On 12/3/2019 10:07 AM, Phil Stracchino wrote:
On 2019-12-03 09:15, Radosław Korzeniewski wrote:
Hello,

wt., 3 gru 2019 o 14:27 Martin Simmons <mar...@lispworks.com
<mailto:mar...@lispworks.com>> napisał(a):

     Is the current timing useful for some other situation?


I do not understand your question.
     It seems like a bug to me too.  To continue your analogy, it is like the
     restaurant forcing you to choose a dish when you book the table,
     before you've
     seen the menu of the day.


No, absolutely not. When you execute the copy job then all required data
is available and copy jobs simply start, so the menu is available when
you book a table.
But when you go to the restaurant then an admin stop you entering the
room and force you wait until the next day when menu changed - so it is> not a 
surprise.
But if you showed up at breakfast time and the maitre'd has made you
wait until supper before letting you have your table, he should not
force you to make your menu selection from the breakfast menu.  You
should get to choose from the supper menu, because that's what the
restaurant is serving from NOW.


That is not the case. The job begins (ie. enters the job queue) when it is scheduled.
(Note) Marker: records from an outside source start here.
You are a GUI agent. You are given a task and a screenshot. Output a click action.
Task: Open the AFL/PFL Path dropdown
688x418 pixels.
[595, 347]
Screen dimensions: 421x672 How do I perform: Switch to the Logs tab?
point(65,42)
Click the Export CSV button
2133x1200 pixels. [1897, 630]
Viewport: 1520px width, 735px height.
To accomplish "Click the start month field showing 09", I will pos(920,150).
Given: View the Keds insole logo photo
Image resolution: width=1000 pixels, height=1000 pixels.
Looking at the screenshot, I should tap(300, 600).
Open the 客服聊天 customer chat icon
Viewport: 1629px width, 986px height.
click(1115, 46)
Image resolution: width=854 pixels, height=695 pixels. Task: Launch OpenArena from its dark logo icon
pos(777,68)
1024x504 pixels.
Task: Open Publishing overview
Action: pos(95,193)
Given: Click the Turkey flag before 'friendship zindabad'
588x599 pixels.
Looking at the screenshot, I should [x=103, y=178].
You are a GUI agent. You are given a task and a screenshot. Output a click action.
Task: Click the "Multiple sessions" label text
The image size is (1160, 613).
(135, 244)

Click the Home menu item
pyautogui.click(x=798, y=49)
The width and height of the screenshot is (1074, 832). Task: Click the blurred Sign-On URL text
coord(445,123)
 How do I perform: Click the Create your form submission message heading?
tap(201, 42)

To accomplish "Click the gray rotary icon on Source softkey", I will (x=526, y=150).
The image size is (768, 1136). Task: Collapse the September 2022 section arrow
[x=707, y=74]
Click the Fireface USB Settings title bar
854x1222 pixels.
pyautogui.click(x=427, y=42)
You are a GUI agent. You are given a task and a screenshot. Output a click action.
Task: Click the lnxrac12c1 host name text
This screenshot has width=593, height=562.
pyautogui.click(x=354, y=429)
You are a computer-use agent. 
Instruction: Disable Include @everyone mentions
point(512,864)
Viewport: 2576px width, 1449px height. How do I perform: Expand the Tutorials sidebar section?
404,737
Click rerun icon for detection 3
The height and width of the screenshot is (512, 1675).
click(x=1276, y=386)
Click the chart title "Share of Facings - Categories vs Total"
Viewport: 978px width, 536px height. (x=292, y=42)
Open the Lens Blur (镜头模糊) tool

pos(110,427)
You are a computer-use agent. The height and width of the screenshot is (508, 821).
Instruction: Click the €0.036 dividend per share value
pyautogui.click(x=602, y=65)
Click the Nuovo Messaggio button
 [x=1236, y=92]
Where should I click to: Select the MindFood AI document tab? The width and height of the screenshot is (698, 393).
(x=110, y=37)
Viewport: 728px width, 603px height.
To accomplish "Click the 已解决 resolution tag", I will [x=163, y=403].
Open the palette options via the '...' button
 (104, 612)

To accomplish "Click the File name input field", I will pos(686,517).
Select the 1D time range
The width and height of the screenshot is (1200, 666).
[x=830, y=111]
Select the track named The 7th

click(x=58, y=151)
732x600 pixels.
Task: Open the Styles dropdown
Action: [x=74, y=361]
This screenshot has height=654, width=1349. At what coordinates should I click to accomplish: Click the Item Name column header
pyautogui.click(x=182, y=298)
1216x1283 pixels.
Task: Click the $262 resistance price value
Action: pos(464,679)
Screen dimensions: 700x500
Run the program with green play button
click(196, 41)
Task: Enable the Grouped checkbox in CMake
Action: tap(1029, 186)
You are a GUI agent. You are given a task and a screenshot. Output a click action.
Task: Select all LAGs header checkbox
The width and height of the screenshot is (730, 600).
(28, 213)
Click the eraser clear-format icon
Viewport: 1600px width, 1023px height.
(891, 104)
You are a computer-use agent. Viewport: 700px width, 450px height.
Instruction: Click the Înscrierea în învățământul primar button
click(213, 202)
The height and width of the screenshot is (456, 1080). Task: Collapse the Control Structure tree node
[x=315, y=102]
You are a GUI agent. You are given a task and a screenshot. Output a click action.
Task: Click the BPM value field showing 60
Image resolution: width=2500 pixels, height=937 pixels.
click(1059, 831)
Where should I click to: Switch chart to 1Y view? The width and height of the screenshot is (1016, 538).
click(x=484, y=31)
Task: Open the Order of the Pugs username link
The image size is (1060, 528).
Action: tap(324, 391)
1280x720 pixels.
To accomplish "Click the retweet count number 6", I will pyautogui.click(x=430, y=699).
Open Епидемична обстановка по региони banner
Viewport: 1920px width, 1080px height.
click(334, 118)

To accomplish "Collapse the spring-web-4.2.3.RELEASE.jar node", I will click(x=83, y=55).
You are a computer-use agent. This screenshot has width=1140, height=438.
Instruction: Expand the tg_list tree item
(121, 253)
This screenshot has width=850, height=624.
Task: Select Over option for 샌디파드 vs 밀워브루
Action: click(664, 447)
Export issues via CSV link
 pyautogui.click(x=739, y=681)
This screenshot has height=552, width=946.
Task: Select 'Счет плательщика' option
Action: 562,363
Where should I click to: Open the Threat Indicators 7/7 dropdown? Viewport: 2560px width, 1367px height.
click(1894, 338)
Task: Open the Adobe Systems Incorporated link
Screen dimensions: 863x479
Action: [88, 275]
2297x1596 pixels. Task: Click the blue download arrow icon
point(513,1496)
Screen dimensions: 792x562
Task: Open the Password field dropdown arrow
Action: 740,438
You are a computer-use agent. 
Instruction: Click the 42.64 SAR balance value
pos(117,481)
The job goes into a wait-state if there are higher priority jobs and/or unavailable storage devices, but is still in the job queue. When conditions are met, it resumes (ie. enters running state). It may go into a wait-state again at some point if, for example, the media it writes to becomes full. It does not get a new snapshot of the catalog each time it resumes from a wait-state. A line has to be drawn somewhere. Should the job evaluate the selection each time it resumes from wait? If it did, then it could potentially run indefinitely.  I would guess that the devs chose to evaluate the selection at schedule time because if evaluated at each entry into the running state it would make the job non-deterministic and it may run forever.

In the analogy, you show up for breakfast time and the maitre'd seats you at a table and gives you a breakfast menu, the only menu available at that time. There are other diners who arrived before you did, so you have to wait your turn to order. When your turn comes, you don't see anything on the menu that you want, so you order nothing and get up and leave. The waiter didn't bring you another menu because he or she didn't know you wanted to wait until particular other people showed up later and finished their meals before you ordered.